Retailers are wiping the floor in negotiations with suppliers, Groceries Code Adjudicator Christine Tacon will warn suppliers at a GCA conference next week.
Tacon said lack of training in the Groceries Supply Code of Practice is allowing buyers to exploit grey areas and get away with rogue behaviour. The results of a major survey by YouGov, on behalf of the GCA, to be presented at her conference in London on Monday, show nearly 70% of suppliers have received no training in the code.
Less than one in 10 (9%) of micro suppliers and less than a quarter of respondents from small suppliers (24%) have received training on the code, while fewer than a third of medium-sized suppliers (32%) and just 39% of large suppliers have been trained.
“As I have met suppliers over the year it has become increasingly clear trade associations have to give a major push to help suppliers become trained in the Code,” Tacon told The Grocer.
“Far too many suppliers and indirect suppliers are still coming to hear me present to learn for the first time about a law that is there to protect them and has been in existence for over five years.”
In contrast, Tacon said all major retailers had drilled their staff in how to operate and exploit the code. “Buyers are very well trained, so for a supplier to challenge a request or requirement as non-code compliant they need to know their rights,” she said.
About 1,000 people responded to the survey, twice as many as last year, with an increase in the confidence suppliers have expressed about the Adjudicator taking action if they report alleged breaches of the code, following the launch of her investigation into Tesco in February.
However, David Sables, CEO of Sentinel Management Consultants, said lack of knowledge among suppliers was a reflection both of continued fear of being delisted if they took action under GSCOP and also lack of faith in the teeth of the Adjudicator.
“As well as the fear of retribution, suppliers see futility in engaging. There is huge cynicism about the collaborative approach of the Adjudicator with retailers, which is effectively collaborating with the perpetrators of the crime. Suppliers have no intention of invoking it and given that, they don’t even bother to read it.”
Sables added that GSCOP contained many “totally ambiguous” wordings, and “way too many weaselly ways for retailers to get round it”.

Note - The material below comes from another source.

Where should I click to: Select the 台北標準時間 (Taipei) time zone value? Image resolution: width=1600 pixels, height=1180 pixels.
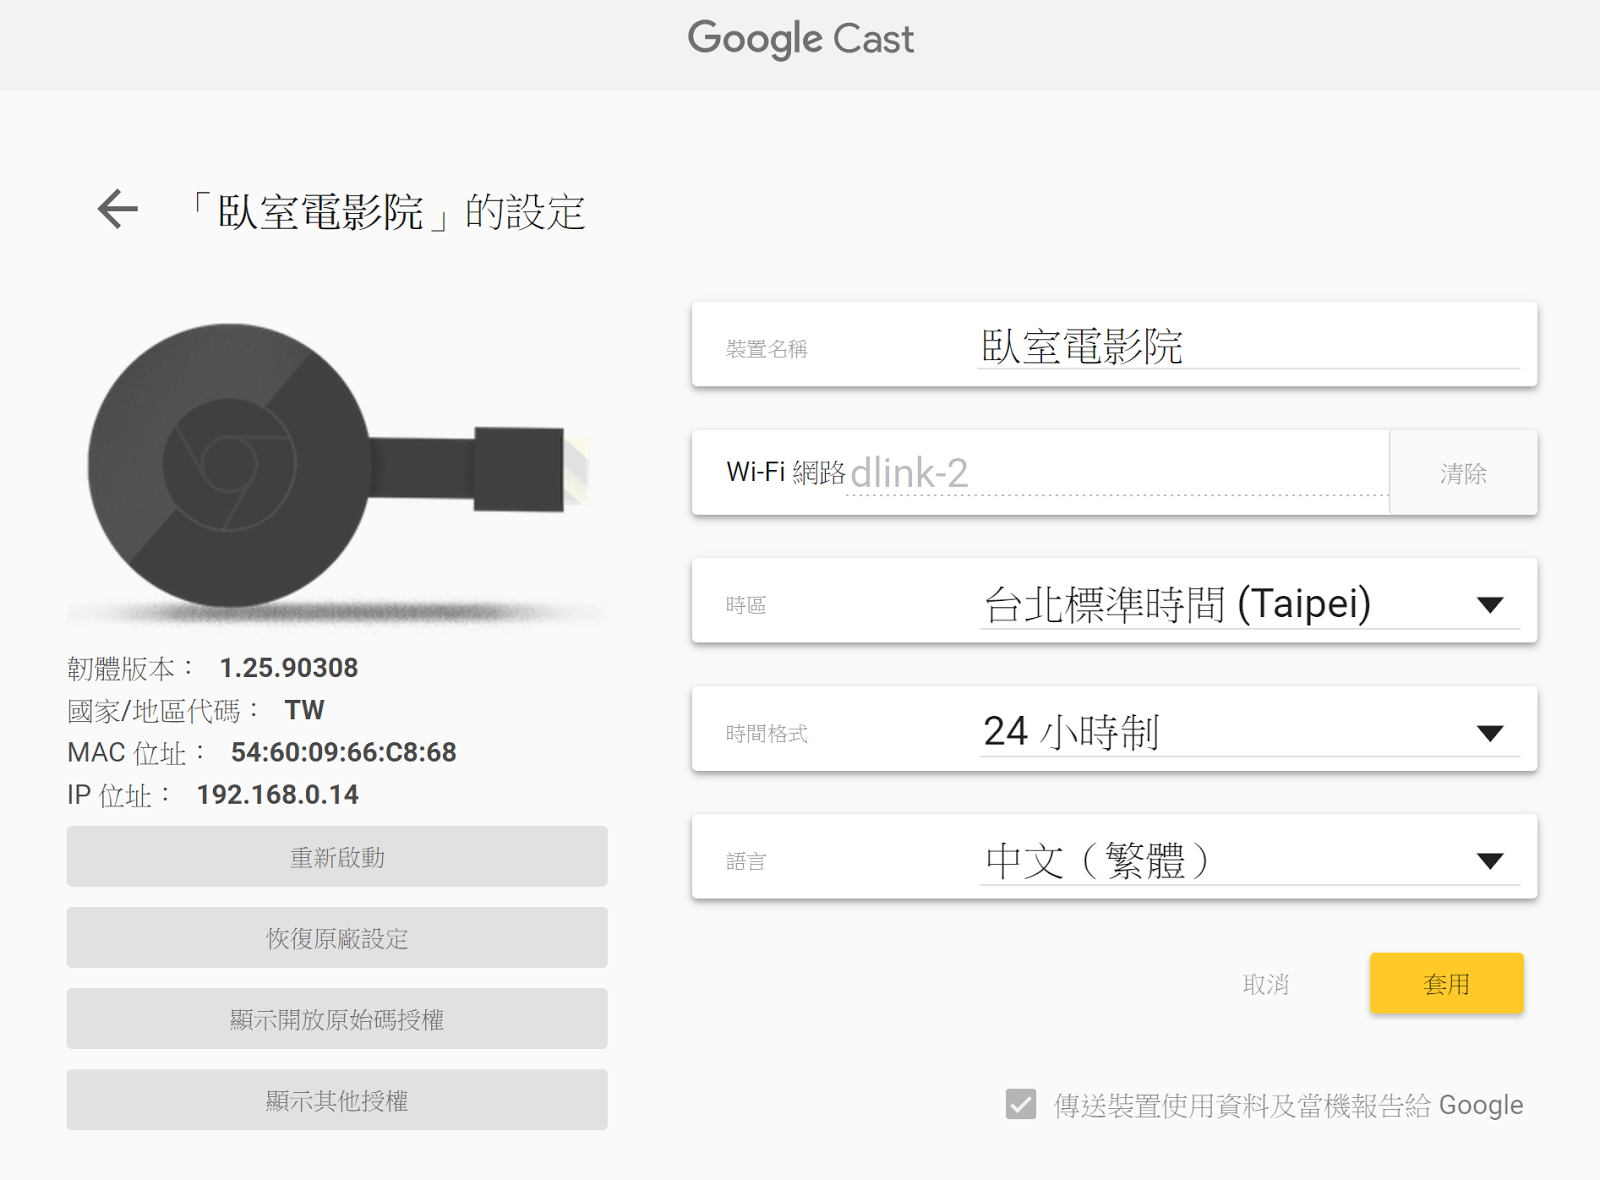[1178, 604]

I’ll make you savvy, says Sables
David Sables is launching a new course on “savvy use” of GSCOP, which teaches suppliers how to make rogue buyers “run a mile”.

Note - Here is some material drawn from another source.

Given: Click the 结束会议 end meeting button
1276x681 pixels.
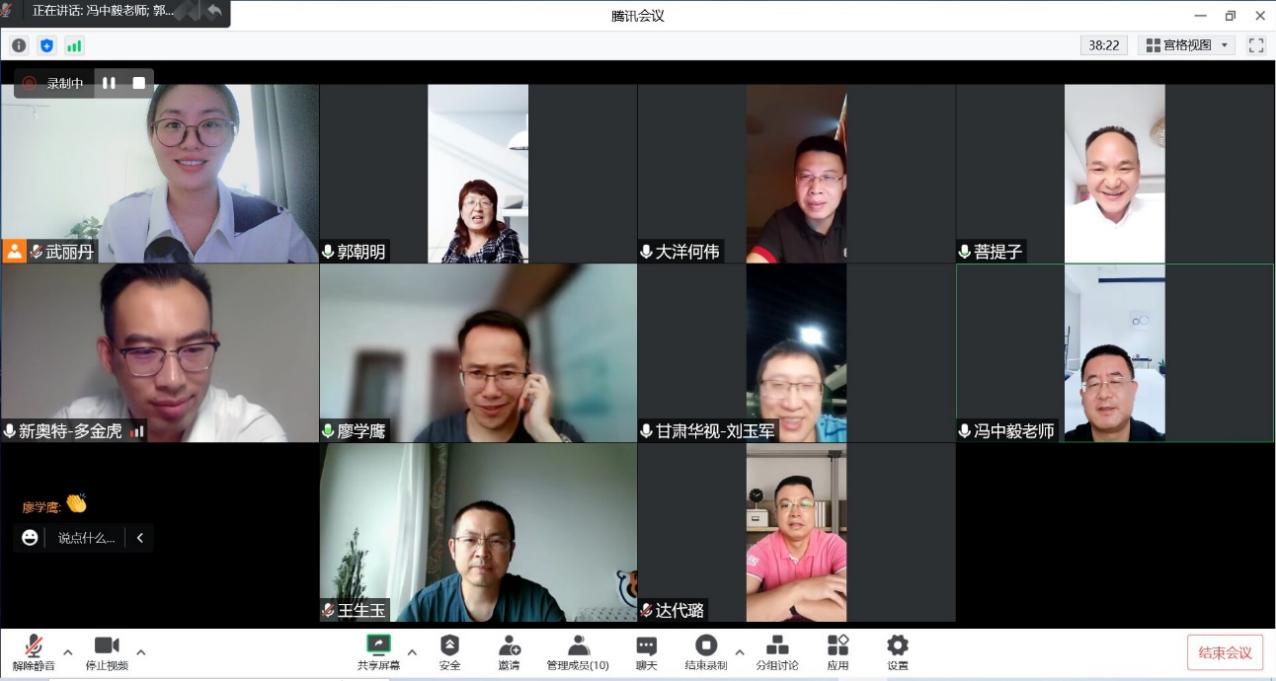Looking at the screenshot, I should click(x=1224, y=653).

Sables said the training was aimed at suppliers, not the “gangs of legal teams” too often a first port of call when negotiations get nasty. “This is about negotiations in real life,” he said. “It recognises there is ambiguity inherent in the code but will show how this can be overcome with someone who is confident in using it. Legal functions have taken ownership when it’s the sales teams that first see the behaviour. Lawyers then discuss pulling the trigger on GSCOP when it’s too late. Things could have been headed off at the pass.”